Джордж: «Повеселимся сегодня вовсю, ведь завтра мы можем умереть», — какая чушь! Есть зажравшаяся публика, готовая взорвать мир. А мне интересно узнать, что будет потом» (66).
Нил Аспиналл: «Все мы постепенно переселились в Лондон. До переезда они часто бывали дома и по-прежнему доигрывали остатки концертов в „Кэверн“ и других клубах, но вскоре стало ясно, что гораздо практичнее жить в Лондоне, а не в Ливерпуле. Все родные безумно гордились их известностью, но после переезда, по-моему, все они почувствовали, что потеряли ребят. Кажется, мы с Мэлом Эвансом последними нашли квартиру, потому что мы долго не могли себе это позволить. В конце концов нам подыскали квартиру, потому что жить в отелях, как делали мы, было гораздо накладнее».
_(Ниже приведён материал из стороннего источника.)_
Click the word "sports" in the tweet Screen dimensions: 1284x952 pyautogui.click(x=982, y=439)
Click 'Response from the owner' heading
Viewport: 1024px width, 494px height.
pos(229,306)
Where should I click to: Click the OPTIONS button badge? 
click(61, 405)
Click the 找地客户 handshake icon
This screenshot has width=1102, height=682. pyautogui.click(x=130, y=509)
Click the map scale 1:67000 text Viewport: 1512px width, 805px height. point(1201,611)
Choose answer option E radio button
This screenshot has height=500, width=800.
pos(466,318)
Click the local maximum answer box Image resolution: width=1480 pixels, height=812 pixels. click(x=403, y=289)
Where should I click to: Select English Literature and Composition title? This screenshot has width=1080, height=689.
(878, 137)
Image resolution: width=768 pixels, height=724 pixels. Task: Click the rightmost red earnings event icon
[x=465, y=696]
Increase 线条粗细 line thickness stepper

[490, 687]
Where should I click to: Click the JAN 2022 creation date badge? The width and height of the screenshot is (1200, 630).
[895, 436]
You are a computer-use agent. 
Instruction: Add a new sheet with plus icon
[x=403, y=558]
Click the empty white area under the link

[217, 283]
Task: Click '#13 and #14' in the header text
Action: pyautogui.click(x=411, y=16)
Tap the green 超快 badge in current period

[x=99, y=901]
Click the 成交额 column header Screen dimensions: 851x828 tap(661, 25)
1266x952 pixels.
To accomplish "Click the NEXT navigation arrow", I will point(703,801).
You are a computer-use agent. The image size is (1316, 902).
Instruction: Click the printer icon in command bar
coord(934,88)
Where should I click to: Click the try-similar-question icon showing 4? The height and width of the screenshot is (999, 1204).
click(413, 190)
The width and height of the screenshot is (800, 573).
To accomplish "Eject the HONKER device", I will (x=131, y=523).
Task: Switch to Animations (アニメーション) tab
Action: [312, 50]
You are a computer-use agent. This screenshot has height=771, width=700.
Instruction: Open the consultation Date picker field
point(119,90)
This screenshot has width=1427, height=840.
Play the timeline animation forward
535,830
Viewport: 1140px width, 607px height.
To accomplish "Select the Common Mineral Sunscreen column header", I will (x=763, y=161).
Джон: «Когда я вместе с группой покинул Ливерпуль, многие ливерпульцы обиделись и заявили: „Ты бросил нас“. Так же было и с Англией. Уехав из Англии в Америку, я потерял много поклонников. Они, как и ливерпульцы, считали, что мы принадлежим им, и продолжали считать, пока я не решил уехать. Уехав в Лондон, мы перестали нравиться многим, но, конечно, у нас появились новые поклонники, совсем другая публика» (71).
Ринго: «К концу 1963 года возвращаться домой стало невозможно. При том бизнесе, которым мы занимались, полагалось жить в Лондоне. Здесь находились студии звукозаписи, все достопримечательности и места, где происходили заметные события, поэтому переезд стал естественным явлением.
Поначалу мы с Джорджем занимали квартиру на Грин-стрит, Парк-Лейн. В неделю мы платили за нее сорок пять фунтов — целое состояние! Джон жил с Синтией. (Именно тогда они наконец объяснили мне, что женаты, а до тех пор хранили тайну, опасаясь, что я кому-нибудь проболтаюсь. Можете себе представить — они мне не доверяли. Это я так шучу.)
Нас кормили Гарри и Кэрол Файнголды, которые жили этажом ниже. Мы не умели обслуживать себя: мы привыкли жить с родителями, они стряпали, у них всегда был готов чай. А теперь мы вдруг оказались в собственной квартире в Лондоне. Мы заглядывали в клуб «Saddle Room», членом которого был принц Филипп. Возле клуба держали карету с лошадью, поэтому двух пьяных молодых битлов часто видели подъезжающими в этой карете к дому на Парк-Лейн. Цок-цок. Для двух паршивцев из Ливерпуля это был далекий путь. «Давай поедем в карете!»
Мы познакомились с уймой народа. Я обрадовался знакомству с Филом Спектором. Диджей Тони Холл тоже жил на Грин-стрит, и, когда Фил и группа «Рокетс» останавливались у него, мы с Джорджем ходили к нему в гости».